Воспользовавшись передышкой, Фирсов снова кинулся записывать. Сверлило поясницу и сводило пальцы от поспешного писанья, но писал он вовсе не то, в чем каялся Аггей. В повести эпизод вышел несколько иным: при первой же армейской смуте Аггей прихлопнул того старика, который награждал его за первоначальные подвиги; убил просто из интересу и, пожалуй, из благодарности за полученную науку; убил и в генеральских эполетах снялся на карточку, каковая произвела на родине совершенный фурор.
— Рассуди теперь… — От горячего, дурного аггеева дыхания стали запотевать фирсовские очки: так близко надвинулся тот, а сзади Фирсова приходилась уже стена. — Я как-то голову ломал… вот, скажем, мокрый гранд!
— Это еще что такое? — И Фирсов бессознательно приготовился к отпору.
— А это вот… по-нашему называется! — И если бы Фирсов не отмахнулся во-время, долотообразный ноготь Аггея прочертил бы его по горлу.
— Ну, дохлятина! — зверея, огрызнулся Фирсов. — Вез жестов, пожалуйста!
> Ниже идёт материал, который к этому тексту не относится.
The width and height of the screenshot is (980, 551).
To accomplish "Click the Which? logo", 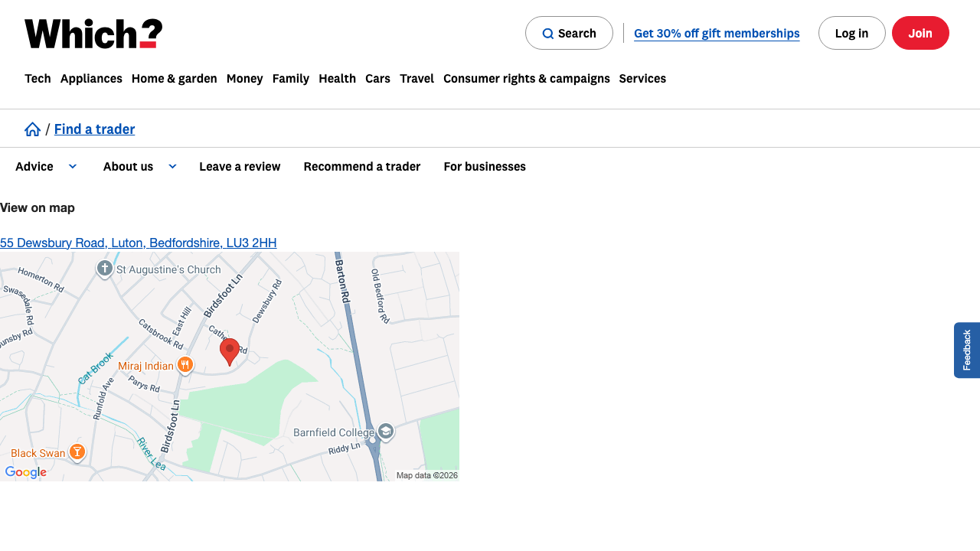I will (92, 33).
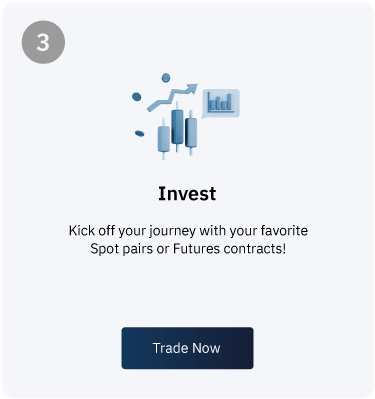Click the coin left of the trend arrow
Viewport: 375px width, 399px height.
[136, 97]
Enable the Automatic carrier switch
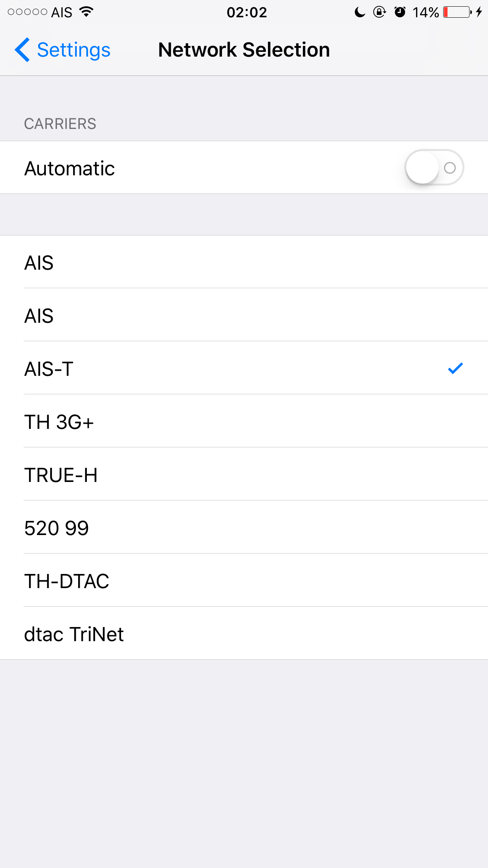The height and width of the screenshot is (868, 488). pos(434,167)
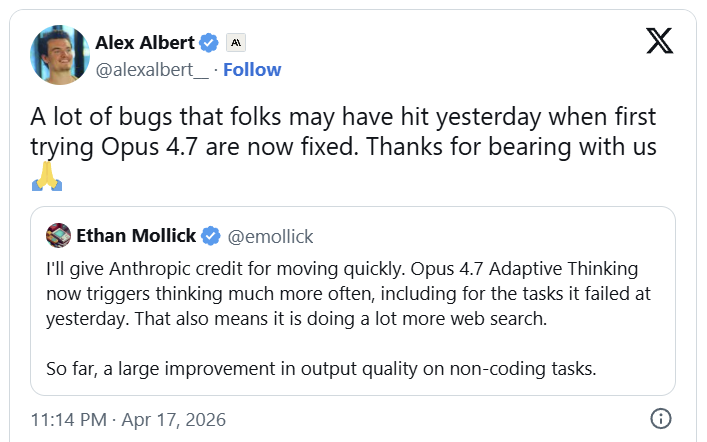Click the info icon beside the timestamp
Screen dimensions: 707x442
coord(660,418)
— Ладно уж… Вот ты живешь, все тебе сладко: самый воздух тебе слаще меду. А я всему этому изнанку отыскал… хочешь, расскажу? Ну, не буду, не буду… и рычишь, а ведь не крепче того ястребенка. Легкость, вот яд. Который тем ядом отравлен, не должен боле жить. Нужно истреблять его. (— Вот видишь, оправданья да прикрасы не требую себе! Приятно подлецу свою последнюю в жизни минуту честно да выпрямленно прожить!) А если этого истребить так и истребителя самого… то же самое, а? Так гуськом и пойдет, до самого конца. Кто ж последнего-то бухнет? Кто, если Его нет, а?.. если последний подлец не захочет сам земли со всеми ее красотами покинуть, а? ответь мне, ученый!..
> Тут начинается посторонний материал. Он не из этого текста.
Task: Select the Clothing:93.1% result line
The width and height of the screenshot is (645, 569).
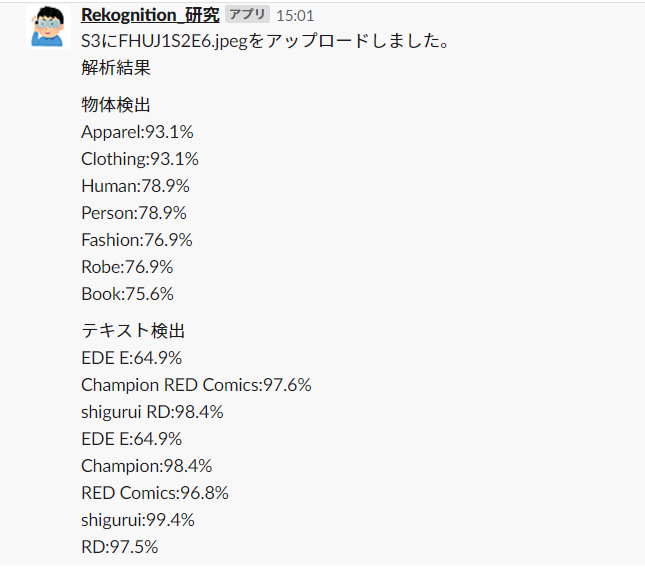Action: coord(140,158)
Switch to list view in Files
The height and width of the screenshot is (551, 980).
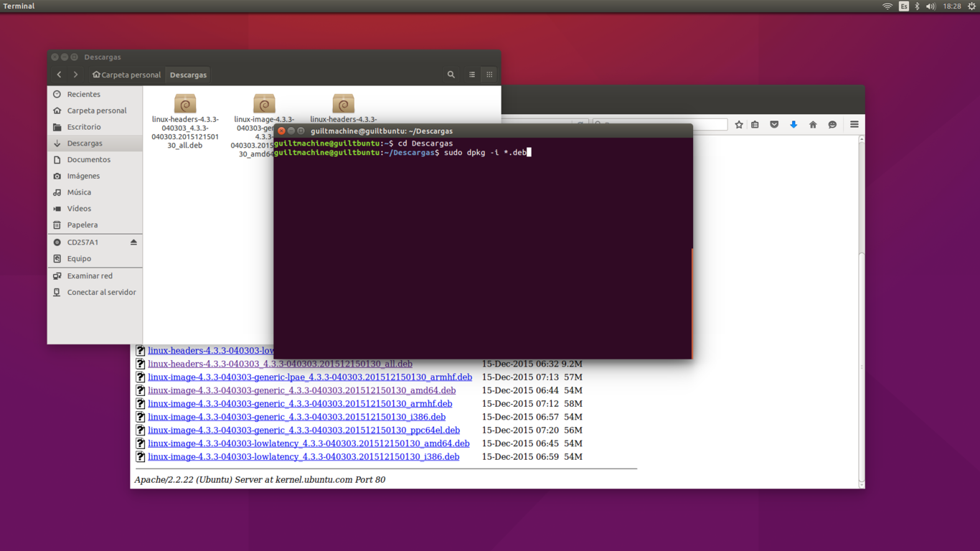[471, 74]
В эту минуту кошке, которая спала на пчховской койке, приснился, должно быть, голодный сон. В поисках еды она взобралась на полку, где хранились главные пчховские яства. Она неосторожно наступила на столярный скобель и полетела вниз. Следом за ней свалился небольшой мешок с ядрицей, и звук его паденья был такой же, как если бы упал человек. Фирсовская книжка так и не успела обогатиться ценнейшим аггеевым выводом.
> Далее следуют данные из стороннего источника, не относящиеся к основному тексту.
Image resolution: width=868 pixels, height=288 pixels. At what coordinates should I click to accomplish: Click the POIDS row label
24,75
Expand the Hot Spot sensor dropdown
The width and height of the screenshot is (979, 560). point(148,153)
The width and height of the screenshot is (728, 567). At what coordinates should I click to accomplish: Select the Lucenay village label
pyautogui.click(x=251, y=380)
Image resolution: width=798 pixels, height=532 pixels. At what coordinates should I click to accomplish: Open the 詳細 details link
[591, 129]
С посинелыми губами, весь в обильном поту, Аггей мутно озирался по сторонам, ожидая продолжении звука. Его испуг мгновенно передался Фирсову. Оба, как застигнутые врасплох, пошли в угол, за печку, где возникла причина их испуга. Она была очевидна: кошка ежилась в углу, труся наказания за свершенную провинность. Отстранив в сторону Фирсова, близоруко наклонившегося к полу, Аггей собирался ударить кошку сапогом… и ударил бы, если бы Фирсов не поторопился открыть дверь на стук снаружи.